- [The task]:
Taking the first line of the listing as the start and the line containing "Task: Reload the page using the refresh icon" as the end, reproduce everything in between exactly, both ends included.

- [Data]:
= Beginning of Section =
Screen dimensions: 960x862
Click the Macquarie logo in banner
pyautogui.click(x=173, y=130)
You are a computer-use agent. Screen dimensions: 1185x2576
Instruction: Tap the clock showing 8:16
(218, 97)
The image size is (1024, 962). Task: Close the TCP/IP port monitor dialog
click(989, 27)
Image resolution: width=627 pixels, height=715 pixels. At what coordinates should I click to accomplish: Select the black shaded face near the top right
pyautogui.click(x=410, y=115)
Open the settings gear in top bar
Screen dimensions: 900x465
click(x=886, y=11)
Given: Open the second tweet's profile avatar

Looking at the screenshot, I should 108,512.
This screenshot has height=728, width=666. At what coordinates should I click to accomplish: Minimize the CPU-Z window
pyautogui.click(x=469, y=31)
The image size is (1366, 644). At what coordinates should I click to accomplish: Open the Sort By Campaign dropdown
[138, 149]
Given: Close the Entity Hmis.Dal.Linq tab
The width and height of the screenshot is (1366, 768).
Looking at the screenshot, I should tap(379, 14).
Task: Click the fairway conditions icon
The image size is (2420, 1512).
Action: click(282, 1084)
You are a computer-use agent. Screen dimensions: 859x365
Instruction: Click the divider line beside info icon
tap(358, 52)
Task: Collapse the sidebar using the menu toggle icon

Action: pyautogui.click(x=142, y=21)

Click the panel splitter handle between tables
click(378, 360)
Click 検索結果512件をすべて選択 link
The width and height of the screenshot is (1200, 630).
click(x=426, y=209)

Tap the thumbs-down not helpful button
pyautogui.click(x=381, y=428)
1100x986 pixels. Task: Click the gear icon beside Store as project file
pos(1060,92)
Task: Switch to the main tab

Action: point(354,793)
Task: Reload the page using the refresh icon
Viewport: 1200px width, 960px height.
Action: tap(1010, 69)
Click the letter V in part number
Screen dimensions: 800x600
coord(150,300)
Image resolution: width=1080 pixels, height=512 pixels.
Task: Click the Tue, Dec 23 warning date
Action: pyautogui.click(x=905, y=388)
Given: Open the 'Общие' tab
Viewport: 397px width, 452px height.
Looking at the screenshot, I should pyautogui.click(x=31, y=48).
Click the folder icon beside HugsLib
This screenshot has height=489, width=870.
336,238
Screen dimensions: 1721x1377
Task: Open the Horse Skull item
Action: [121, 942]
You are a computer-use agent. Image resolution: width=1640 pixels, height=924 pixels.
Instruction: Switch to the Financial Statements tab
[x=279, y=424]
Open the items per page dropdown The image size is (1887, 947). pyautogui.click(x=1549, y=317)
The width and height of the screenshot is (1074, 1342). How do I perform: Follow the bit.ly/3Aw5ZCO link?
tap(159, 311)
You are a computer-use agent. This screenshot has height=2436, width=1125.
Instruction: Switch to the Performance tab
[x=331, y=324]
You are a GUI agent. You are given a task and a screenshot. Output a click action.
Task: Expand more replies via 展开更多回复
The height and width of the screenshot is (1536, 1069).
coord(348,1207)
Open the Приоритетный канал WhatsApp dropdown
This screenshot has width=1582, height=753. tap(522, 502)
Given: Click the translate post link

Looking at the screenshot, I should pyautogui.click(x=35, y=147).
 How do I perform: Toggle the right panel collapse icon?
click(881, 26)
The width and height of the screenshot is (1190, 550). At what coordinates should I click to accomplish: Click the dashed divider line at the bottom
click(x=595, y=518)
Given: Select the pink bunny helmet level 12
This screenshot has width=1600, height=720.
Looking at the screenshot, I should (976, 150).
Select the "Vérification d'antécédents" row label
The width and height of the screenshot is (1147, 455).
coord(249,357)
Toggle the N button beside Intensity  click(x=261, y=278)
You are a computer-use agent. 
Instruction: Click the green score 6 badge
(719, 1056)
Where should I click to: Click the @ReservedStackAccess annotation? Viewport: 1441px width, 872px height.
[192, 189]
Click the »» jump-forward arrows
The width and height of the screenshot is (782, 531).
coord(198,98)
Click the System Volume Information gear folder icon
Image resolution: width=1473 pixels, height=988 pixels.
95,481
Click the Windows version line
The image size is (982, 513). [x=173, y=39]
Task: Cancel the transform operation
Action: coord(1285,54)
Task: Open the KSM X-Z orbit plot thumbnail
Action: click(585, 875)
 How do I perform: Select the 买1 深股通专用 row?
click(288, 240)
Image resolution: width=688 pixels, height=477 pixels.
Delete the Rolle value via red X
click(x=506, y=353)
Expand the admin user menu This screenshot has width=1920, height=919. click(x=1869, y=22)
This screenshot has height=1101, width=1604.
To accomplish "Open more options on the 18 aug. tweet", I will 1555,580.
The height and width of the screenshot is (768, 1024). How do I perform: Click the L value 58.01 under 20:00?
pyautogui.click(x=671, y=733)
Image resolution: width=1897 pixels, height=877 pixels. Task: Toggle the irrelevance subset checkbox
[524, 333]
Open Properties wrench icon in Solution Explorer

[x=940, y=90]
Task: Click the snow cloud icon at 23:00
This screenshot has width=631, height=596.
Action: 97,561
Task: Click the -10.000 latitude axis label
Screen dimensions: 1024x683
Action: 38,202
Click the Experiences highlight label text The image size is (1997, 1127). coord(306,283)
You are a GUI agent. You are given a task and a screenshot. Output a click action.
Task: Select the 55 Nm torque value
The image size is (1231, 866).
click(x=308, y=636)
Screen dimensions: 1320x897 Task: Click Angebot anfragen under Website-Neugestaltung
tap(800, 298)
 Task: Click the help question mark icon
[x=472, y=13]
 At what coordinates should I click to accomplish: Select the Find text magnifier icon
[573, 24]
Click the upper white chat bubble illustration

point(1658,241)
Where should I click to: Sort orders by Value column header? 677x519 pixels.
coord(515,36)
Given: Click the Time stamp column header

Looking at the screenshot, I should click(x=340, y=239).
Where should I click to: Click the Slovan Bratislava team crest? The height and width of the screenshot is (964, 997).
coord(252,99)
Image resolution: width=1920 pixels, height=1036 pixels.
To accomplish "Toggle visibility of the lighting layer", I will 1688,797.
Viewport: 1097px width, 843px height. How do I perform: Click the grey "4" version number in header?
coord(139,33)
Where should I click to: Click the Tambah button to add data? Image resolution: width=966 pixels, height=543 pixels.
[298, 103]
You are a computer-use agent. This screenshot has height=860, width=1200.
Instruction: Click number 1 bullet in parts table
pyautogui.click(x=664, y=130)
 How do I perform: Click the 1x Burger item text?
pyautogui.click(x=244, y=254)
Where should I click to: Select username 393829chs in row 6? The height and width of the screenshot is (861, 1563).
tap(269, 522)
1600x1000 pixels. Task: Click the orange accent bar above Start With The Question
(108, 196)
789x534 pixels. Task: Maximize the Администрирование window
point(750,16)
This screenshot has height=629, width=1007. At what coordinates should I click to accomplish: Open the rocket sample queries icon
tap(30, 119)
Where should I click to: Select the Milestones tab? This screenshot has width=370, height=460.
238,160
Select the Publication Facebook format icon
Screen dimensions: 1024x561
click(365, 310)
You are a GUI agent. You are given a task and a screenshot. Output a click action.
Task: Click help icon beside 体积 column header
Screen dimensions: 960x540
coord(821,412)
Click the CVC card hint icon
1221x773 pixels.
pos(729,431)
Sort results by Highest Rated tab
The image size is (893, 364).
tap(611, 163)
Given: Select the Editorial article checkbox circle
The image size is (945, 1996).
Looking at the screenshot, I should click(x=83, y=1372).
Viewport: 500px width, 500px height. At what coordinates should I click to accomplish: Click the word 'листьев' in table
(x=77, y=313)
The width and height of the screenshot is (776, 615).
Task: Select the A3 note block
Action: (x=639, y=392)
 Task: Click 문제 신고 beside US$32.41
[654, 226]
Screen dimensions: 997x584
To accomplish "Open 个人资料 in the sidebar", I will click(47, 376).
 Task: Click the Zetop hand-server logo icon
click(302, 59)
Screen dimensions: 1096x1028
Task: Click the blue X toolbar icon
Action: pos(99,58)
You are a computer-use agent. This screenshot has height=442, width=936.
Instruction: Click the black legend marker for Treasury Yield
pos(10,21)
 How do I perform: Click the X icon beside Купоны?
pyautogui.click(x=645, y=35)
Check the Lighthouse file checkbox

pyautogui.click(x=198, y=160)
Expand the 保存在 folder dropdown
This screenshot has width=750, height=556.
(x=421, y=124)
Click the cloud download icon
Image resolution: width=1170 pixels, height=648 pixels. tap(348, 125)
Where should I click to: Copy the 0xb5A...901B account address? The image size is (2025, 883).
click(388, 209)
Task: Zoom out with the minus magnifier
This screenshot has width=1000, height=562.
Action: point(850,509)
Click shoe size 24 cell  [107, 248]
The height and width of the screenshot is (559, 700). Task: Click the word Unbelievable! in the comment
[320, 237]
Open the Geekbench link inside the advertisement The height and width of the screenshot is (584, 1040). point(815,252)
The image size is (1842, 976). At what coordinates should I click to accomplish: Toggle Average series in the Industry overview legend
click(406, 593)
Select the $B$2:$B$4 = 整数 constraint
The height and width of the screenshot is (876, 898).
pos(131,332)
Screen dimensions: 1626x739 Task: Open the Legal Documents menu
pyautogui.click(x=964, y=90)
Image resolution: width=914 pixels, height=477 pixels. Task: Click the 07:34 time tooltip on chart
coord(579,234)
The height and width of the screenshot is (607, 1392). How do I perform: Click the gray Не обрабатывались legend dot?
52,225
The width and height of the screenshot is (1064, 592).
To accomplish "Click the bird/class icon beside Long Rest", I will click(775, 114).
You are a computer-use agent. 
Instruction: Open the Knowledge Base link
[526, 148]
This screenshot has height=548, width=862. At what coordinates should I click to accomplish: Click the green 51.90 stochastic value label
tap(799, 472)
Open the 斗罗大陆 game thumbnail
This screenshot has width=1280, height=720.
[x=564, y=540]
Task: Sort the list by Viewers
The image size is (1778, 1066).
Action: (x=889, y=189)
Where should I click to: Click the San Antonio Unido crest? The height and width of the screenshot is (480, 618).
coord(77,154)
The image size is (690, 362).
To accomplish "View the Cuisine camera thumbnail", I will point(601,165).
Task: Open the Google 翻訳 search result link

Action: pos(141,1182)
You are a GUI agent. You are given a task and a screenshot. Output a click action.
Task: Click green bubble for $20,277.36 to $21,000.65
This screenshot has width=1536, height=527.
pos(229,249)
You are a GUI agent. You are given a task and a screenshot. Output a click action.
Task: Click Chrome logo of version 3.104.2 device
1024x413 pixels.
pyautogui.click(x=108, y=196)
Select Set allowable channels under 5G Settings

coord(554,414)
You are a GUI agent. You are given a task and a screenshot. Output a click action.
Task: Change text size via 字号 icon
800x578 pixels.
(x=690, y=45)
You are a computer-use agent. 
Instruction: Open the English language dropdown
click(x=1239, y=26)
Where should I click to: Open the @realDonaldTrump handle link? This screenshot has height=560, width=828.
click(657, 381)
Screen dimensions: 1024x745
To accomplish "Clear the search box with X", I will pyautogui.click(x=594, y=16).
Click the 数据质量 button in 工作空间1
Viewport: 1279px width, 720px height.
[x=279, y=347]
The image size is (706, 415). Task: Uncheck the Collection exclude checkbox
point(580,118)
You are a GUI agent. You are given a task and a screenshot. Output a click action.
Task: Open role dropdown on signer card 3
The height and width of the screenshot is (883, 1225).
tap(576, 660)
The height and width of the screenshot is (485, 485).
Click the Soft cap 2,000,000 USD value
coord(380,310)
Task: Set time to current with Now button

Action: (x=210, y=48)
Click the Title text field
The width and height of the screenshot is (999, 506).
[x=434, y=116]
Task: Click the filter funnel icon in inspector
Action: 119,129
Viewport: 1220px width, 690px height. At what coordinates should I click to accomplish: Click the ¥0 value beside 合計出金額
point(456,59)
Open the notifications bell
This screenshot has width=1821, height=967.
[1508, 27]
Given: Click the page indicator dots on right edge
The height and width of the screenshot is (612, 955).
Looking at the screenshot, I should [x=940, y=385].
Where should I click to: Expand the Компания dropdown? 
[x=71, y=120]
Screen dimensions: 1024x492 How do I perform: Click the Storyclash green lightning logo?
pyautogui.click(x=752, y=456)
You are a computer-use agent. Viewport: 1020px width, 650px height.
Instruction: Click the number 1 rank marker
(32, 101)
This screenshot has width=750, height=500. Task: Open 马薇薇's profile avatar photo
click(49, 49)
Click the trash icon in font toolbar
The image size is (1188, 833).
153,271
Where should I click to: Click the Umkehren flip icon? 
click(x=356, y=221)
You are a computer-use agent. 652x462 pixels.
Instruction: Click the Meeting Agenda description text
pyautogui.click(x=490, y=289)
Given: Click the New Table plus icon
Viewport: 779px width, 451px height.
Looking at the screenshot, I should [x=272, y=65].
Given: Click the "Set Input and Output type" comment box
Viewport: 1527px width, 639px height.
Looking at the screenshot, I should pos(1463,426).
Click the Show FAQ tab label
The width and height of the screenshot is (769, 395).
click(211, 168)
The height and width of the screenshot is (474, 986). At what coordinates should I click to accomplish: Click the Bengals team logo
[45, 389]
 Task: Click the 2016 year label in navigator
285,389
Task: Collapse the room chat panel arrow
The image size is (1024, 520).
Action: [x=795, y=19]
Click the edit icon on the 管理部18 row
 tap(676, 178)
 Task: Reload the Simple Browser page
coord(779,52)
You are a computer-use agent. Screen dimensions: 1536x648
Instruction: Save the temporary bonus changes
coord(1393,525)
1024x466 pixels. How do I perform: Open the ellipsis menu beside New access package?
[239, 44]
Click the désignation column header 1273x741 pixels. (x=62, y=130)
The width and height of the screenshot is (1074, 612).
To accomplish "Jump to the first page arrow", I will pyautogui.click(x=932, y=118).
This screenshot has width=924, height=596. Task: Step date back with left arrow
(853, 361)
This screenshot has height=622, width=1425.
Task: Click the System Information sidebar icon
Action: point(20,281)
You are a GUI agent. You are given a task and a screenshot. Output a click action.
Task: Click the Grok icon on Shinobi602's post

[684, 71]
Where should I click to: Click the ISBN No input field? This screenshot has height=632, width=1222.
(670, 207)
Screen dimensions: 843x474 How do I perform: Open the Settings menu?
= End of Section =
- [Exercise response]:
Screen dimensions: 960x862
Click the Macquarie logo in banner
pyautogui.click(x=173, y=130)
You are a computer-use agent. Screen dimensions: 1185x2576
Instruction: Tap the clock showing 8:16
(218, 97)
The image size is (1024, 962). Task: Close the TCP/IP port monitor dialog
click(989, 27)
Image resolution: width=627 pixels, height=715 pixels. At what coordinates should I click to accomplish: Select the black shaded face near the top right
pyautogui.click(x=410, y=115)
Open the settings gear in top bar
Screen dimensions: 900x465
click(x=886, y=11)
Given: Open the second tweet's profile avatar

Looking at the screenshot, I should 108,512.
This screenshot has height=728, width=666. At what coordinates should I click to accomplish: Minimize the CPU-Z window
pyautogui.click(x=469, y=31)
The image size is (1366, 644). At what coordinates should I click to accomplish: Open the Sort By Campaign dropdown
[138, 149]
Given: Close the Entity Hmis.Dal.Linq tab
The width and height of the screenshot is (1366, 768).
Looking at the screenshot, I should tap(379, 14).
Task: Click the fairway conditions icon
The image size is (2420, 1512).
Action: click(282, 1084)
You are a computer-use agent. Screen dimensions: 859x365
Instruction: Click the divider line beside info icon
tap(358, 52)
Task: Collapse the sidebar using the menu toggle icon

Action: pyautogui.click(x=142, y=21)

Click the panel splitter handle between tables
click(378, 360)
Click 検索結果512件をすべて選択 link
The width and height of the screenshot is (1200, 630).
click(x=426, y=209)

Tap the thumbs-down not helpful button
pyautogui.click(x=381, y=428)
1100x986 pixels. Task: Click the gear icon beside Store as project file
pos(1060,92)
Task: Switch to the main tab

Action: point(354,793)
Task: Reload the page using the refresh icon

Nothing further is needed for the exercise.